G. Perec, Espèces d’espaces (1974)
Devant le vide, certains sautent, d’autres reculent, la plupart ne le voient pas – ici, pour quelques heures dans la maison vide, je le regarde lentement , tâche d’y trouver leçon pour mieux ne pas la retenir. En haut d’une falaise, on ne voit que de l’horizon. Dans les combats, le point le plus haut d’une barricade bascule toujours sur d’autres armes pointées vers soi. Le vide, comme le désir, lui, ne bascule pas. C’est le contraire du manque : seulement l’appel vers des conquêtes qui l’élargiront. D’où vient l’affection égale pourtant tenue vers les barricades et vers le vide ? La plénitude, et le retrait ?
Dans la maison vide : on ne sait pas si on est après ou avant. Partout ailleurs, on est toujours après, même avant. Ici, ce vide est du temps qui vibre de tout un passé mort, qui restera toujours. Le vide de la maison, on le perçoit dans sa chair : par le bruit mat qu’il renvoie sur nous, comme un soupir étouffé. La maison vide est le contraire d’un lit : dans le lit vide on est toujours aussi dans l’après. Ou dans les soupirs consentis, dans la fatigue qui se refuse, qui se donne, ou s’abandonne. Un lit n’est rien d’autre que la promesse des draps défaits. Des corps épuisés. La chair rétablie dans le petit matin, éperdue, vague. On jette un regard vers les toits : vide, la ville prêt à occuper tout l’espace du jour. Tout le contraire est la maison vide : mais quoi ?

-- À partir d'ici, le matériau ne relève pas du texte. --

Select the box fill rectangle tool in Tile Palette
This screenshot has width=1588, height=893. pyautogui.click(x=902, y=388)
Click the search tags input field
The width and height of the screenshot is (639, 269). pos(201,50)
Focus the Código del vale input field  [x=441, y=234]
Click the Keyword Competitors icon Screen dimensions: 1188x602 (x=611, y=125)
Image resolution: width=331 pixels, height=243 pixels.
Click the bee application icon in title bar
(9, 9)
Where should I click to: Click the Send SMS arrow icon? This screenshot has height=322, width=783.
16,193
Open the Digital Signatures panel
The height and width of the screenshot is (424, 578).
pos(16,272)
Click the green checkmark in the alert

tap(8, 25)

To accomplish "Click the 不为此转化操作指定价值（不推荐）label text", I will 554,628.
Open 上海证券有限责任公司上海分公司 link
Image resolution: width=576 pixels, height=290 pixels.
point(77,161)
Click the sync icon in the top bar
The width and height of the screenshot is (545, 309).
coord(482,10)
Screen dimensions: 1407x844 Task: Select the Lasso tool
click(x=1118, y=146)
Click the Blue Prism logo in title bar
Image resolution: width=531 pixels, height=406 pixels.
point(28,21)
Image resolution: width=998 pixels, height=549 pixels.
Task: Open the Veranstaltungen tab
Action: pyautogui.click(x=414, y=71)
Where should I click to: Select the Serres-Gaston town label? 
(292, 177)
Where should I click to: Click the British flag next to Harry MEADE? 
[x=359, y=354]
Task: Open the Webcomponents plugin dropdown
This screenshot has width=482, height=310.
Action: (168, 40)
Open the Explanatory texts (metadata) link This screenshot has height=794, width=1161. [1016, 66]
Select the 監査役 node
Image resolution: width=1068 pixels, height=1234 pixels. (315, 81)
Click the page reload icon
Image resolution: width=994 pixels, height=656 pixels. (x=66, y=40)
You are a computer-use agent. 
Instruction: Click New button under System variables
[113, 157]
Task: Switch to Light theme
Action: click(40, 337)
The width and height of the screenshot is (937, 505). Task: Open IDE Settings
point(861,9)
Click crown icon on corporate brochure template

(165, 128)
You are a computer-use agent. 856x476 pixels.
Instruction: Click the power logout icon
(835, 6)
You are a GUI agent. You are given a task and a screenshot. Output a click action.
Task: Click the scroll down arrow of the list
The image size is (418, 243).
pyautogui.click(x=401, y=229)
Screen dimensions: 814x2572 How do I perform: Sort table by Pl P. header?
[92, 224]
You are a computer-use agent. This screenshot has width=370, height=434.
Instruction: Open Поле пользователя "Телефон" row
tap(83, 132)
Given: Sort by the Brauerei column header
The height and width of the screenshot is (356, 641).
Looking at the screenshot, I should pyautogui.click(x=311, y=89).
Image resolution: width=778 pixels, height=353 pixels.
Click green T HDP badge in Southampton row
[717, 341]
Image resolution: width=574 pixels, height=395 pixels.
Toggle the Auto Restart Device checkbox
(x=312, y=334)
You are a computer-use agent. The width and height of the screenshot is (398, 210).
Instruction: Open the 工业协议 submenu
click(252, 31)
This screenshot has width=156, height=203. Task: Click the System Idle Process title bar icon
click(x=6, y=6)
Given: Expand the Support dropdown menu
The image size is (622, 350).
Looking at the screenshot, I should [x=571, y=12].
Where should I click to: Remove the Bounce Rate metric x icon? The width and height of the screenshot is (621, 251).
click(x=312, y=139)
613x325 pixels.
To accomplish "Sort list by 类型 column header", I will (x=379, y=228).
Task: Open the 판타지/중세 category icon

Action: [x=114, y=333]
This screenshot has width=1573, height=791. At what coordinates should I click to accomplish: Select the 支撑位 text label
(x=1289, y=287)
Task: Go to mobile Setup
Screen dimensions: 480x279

Je resterai toute l’après-midi dans le vide de la maison – plutôt que dans la maison vide, à regarder les lumières sur le sol basculer vers le soir, à apprendre les aspérités du jour sur le mur, à tâcher de voir ce que l’habitude me dérobera bientôt. Quand l’ombre ajouré des fenêtres aura tourné vers la nuit, je partirai.
Faire la conquête de ce jour : habiter un nouvel espace n’est pas différent de se lever chaque matin et sortir des draps défaits pour rejoindre l’épuisement du soir. Seulement, cette conquête possède pour elle le tremblement des premières fois et la silhouette d’une vita nueva. Demain, j’aurai su où iront les ombres sur le sol. Ce savoir me dépossèdera de l’espace que j’habiterai en maître et possesseur. Pour l’heure, je suis à sa merci. Je suis le corps dans les draps défaits. Je suis l’aube face au soir. Dans la maison vide aujourd’hui, je ne suis ni avant ni après, mais là.